_EXERCISE DESCRIPTION:_ According to the text on dye adsorption, what value was found for the point of zero charge (pHpzc)?

_QUOTED TEXT:_
########

SEM was carried out to examine the surface morphology of BMRPLS before and after CV dye adsorption as shown in Fig. 3a,b with 150 K magnification at 5 kV. It can be revealed from the images that BMRPLS having huge pores and cracks on the surface (Fig. 3a) facilitate adsorption process12,26. Moreover, the irregular surface structure has been saturated by the dye molecules after adsorption as clearly evidenced in Fig. 3b. This phenomenon was also reported elsewhere27.

Figure 3
figure 3

SEM images of BMRPLS (a) before and (b) after adsorption.

Point of zero charge

Figure 4 displays the experimental curves with standard deviation obtained by using the salt addition approach. The pHpzc of the suspended solid is calculated as the result of intersecting the starting pH (pHi, x-axis) with the ΔpH = 0 line (y-axis). The pH and conditions of the medium at which the adsorbent surface charge density is zero are known as the point of zero charge (pHpzc). The pHpzc in the current investigation was found 6.3. As a result, the adsorbent surface has a primarily positive charge (cationic) when the solution pH is lower than pHpzc = 6.3; whereas, the net surface charge is negative (anionic) when the pH is higher than 6.3 (pHpzc > 6.3)28.

Figure 4
figure 4

Point of zero charge (pHPZC).

########

_RECORD SET:_

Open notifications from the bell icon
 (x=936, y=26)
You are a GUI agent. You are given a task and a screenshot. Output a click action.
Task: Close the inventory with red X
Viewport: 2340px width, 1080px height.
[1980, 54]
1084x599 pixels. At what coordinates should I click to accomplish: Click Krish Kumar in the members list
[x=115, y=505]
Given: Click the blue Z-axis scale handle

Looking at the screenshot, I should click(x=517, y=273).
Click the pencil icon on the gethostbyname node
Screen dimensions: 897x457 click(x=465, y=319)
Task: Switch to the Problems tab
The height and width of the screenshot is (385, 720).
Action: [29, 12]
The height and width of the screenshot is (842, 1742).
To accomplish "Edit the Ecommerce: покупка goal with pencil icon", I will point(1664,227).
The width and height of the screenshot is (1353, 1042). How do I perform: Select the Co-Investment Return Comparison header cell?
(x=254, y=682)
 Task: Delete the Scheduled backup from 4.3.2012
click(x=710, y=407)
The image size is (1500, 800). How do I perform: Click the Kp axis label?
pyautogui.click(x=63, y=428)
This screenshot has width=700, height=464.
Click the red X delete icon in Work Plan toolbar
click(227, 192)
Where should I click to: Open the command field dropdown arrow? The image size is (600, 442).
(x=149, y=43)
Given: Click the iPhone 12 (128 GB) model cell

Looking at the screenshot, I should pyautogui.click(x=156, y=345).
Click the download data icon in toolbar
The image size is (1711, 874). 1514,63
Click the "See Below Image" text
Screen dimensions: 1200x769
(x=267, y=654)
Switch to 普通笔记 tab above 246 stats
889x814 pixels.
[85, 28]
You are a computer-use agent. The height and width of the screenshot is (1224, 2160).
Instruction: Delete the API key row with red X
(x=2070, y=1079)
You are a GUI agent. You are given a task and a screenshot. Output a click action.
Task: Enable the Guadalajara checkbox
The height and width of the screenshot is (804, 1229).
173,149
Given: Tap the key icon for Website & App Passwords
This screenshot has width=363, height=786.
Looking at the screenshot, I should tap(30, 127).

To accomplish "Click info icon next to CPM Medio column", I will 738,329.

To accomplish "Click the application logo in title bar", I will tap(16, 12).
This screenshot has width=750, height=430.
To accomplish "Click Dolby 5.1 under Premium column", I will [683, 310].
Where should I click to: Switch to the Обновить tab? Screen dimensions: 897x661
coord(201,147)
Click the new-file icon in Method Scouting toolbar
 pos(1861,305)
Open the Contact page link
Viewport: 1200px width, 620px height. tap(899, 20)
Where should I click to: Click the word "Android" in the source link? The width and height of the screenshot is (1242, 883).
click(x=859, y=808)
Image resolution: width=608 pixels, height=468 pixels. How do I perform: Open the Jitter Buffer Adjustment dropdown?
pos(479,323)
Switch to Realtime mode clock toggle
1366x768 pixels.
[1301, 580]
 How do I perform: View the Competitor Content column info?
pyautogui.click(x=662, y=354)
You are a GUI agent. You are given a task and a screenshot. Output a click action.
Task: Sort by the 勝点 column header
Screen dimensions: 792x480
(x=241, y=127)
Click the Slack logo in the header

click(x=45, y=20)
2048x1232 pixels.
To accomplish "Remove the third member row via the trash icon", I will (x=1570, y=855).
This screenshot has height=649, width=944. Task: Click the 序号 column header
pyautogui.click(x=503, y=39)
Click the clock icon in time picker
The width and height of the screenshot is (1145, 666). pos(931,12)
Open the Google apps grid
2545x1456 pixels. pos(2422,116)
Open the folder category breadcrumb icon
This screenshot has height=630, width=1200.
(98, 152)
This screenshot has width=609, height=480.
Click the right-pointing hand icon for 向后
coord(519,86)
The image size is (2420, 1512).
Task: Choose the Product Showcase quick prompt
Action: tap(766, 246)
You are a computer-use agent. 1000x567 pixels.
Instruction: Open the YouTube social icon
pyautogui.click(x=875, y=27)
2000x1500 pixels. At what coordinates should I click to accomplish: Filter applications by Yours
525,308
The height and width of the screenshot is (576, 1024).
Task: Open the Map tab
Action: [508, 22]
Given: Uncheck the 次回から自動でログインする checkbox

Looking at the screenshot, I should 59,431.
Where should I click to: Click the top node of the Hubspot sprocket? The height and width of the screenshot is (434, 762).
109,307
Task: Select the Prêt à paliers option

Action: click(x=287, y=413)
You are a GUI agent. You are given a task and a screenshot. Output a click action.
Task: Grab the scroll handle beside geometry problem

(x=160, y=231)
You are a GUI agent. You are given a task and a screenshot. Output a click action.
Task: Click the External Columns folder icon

########

_WRITTEN RESPONSE:_ 6.3